В Москве было непросто, но помимо денег есть другие способы. Тайка применила все доступные и недоступные меры внедрения в еврейское угнетенное сообщество и «оказалось», что у нее есть таки бабушка чисто еврейского звучания. Из Черновиц. Что было подтверждено печатью синагоги и крючком. В смысле – подписью. Ну вот, с этой, еврейской стороны, все.
С русской – посложнее.
Мы уже потом, после перестройки и полного развала СССР все узнали.
Сначала трясли Обком. Леонид Ильич три раза звонил Первому.
– Что это у тебя, Боря, на области происходит. Почему кое-кто распоясался по нельзя. Неужели не можешь навести порядок. Я ж тебя знаю, ты крепкий управленец. Наведи, доложи и дай рекомендации по достойному ответу поборникам. Через два дня жду полного ответа.
Что прикажете после такого разговора делать. Правильно, трясти руководство завода. И – по нисходящей.
Ладно, все закончилось. Нужно доложить. Вот и доложили.
Оказалось, как всегда, крайний – член-корреспондент АНСССР Фрумкин Исаак Моисеевич. Он «вступил в сговор с замаскированной сионисткой Таисией Шмелевич, передал ей рукопись секретной книги – к звездам – и договорился о проценте с продажи книги.
Сам же он выехать за рубеж по условиям секретности не может. Кстати, этот момент оказался единственной правдой в куче лжи, что навалилась на моего соседа Фрумкина.
Хотя, правды ради, он особенно не переживал. Посмеивался, будто имел в кармане новую ракету.
А на самом деле ничего не имел, кроме своих девочек и соседей по дому во главе с моей женой Марусей, которая, к моему удивлению, оказалась ярой защитницей…
В общем, члена-корреспондента АН СССР Фрумкина Исаака Моисеевича уволили отовсюду. Правда, звания членкора лишить не могли, а там ему полагается довольно неплохая зарплата.
Но у нас в СССР, кроме секса нет и безработных. Уже враг передал, что борец за свободу выезда членкор Фрумкин питается только квашеной капустой и котлетами соседей. Так как он лишен работы и его дети не ходят в школу. Нет даже галош, что в советской стране, при ее дождях и морозах просто недопустимо.

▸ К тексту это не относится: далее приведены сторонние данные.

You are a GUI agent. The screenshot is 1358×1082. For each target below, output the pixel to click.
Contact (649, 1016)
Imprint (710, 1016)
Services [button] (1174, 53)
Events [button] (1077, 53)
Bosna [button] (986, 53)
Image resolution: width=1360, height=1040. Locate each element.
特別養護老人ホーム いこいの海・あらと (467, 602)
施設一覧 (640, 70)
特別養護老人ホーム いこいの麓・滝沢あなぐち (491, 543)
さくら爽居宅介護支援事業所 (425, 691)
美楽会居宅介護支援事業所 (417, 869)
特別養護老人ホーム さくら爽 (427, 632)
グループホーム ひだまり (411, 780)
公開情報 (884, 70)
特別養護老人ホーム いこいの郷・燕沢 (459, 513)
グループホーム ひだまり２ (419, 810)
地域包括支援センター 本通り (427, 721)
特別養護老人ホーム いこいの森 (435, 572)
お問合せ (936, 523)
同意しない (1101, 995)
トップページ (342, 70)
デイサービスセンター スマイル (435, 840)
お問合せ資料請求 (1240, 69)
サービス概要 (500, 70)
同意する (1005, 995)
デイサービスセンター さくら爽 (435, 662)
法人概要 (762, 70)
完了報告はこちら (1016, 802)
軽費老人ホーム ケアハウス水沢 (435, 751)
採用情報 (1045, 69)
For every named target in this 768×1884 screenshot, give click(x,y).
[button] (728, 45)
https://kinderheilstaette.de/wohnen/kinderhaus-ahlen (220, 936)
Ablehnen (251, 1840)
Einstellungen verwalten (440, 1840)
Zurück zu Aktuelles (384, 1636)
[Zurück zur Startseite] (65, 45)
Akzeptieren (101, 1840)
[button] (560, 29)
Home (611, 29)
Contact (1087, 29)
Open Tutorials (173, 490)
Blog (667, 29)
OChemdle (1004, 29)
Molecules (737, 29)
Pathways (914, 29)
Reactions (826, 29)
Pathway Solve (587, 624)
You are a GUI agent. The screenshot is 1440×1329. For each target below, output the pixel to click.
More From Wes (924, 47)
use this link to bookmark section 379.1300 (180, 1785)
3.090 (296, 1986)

Подливала масла и Таисия, сообщая разные дурацкие скабрезности завода, цехов, партгрупоргов, кто частенько хлопал «замаскированного сиониста» по попе.
Народ уже от «Голоса» по ночам не отрывался. А когда узнавал знакомые фамилии, впадал в полный экстаз. Планка продаж спиртного зашкаливала.
Дамы стали обижаться, что их не произносят по «Голосу» и спрашивали, куда посылать заявку с интересными данными о постоянно текущем унитазе.
У нас безработных нет и не будет, поэтому по личному указанию, даже приказу, первого секретаря обкома трудоустроили Фрумкина дворником в дом, где он благополучно с девочками проживает.
Он не переживал совершенно. Я бы – запил тут же. А то! Был начальником цеха, а теперь стал дворником. А Фрумкину – как с гуся вода. В шесть тридцать теперь слышно и летом, и зимой и в другие сезоны – шарк-шарк, хр-хр, тук-тук.